The two laugh and chat over coffee until Brown abruptly turns serious. “When I met you, it was just like turning a Bic lighter completely up on the flame,” she says to Monroe. “Because the hope, instead of flickering, went whoof! I started believing, This is really going to happen.”
“Jeesh, Deb, you give me way too much credit,” Monroe says, shaking her head in protest. “I just have a belief that some cases can be won. That with enough digging, perseverance and fighting in court, you can win.”
Missteps send the wrong people to prison every day—some to death row. False confessions. Unreliable forensics. Snitch testimony. Police who ignore evidence that doesn’t fit their hunch, and prosecutors who cut corners to win. Even experienced prosecutors concede that on occasion innocent people have been ground under the wheels of justice, although in their view such cases are rare. “Police and prosecutors are under a tremendous amount of pressure to solve crimes,” says Scott Reed, criminal-justice-division chief of the Utah attorney general’s office. “When there are dead bodies, people want to know that the guy who’s responsible has been taken care of. They want to know they’re safe.
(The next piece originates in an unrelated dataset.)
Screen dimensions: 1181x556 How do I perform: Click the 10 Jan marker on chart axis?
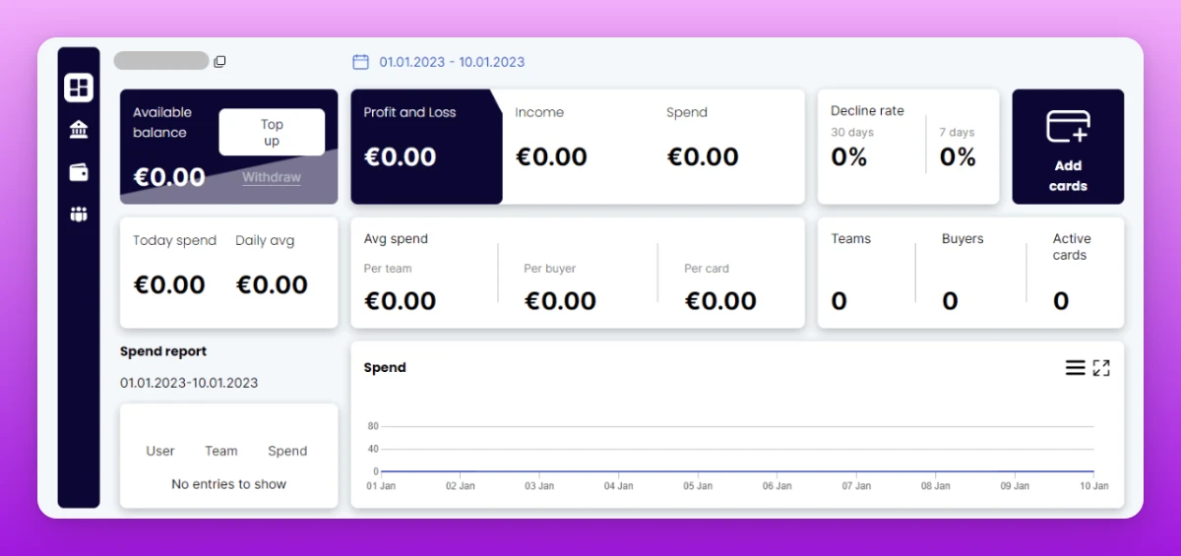point(1094,486)
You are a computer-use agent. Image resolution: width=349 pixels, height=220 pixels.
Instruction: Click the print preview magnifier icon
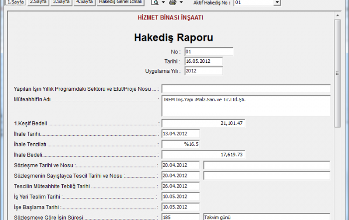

And maybe that’s why hunches get pressed into service with what otherwise might be troubling holes in the fabric of their proof.”
Reed, like every other prosecutor interviewed for this story, said he was deeply troubled by the thought of an innocent person imprisoned for the crime of another. “There are always contradictions” in the evidence, he points out. “There are always things that you can’t reconcile. And maybe it’s an excuse, but you say, OK, we’ll leave that up to the jury.” That’s precisely the problem, Monroe says. Juries are often ill equipped to deal with factual holes and inconsistencies—-especially when the problems are papered over or even obfuscated. “A trial isn’t a clean event,” she says. “There’s all sorts of room for mind games and channeling of evidence. And what goes on at trial is often far from the truth of the matter.”
Monroe learned that lesson the hard way; in 1992 her mother, Beverly Monroe, was sentenced to 22 years in prison for a murder she did not commit. An organic chemist, Beverly, then 54, worked for Philip Morris in Richmond, Virginia, and had been romantically involved with Roger de la Burde, a tobacco scientist, for 13 years. On the night of March 4, 1992, Beverly dined with de la Burde at his house. She drove home but felt uneasy; de la Burde had been severely depressed over personal and financial troubles. Unable to reach him by phone later that evening, she returned to his home the next morning—and found him dead on the couch, a single bullet wound in his head, his handgun at his side.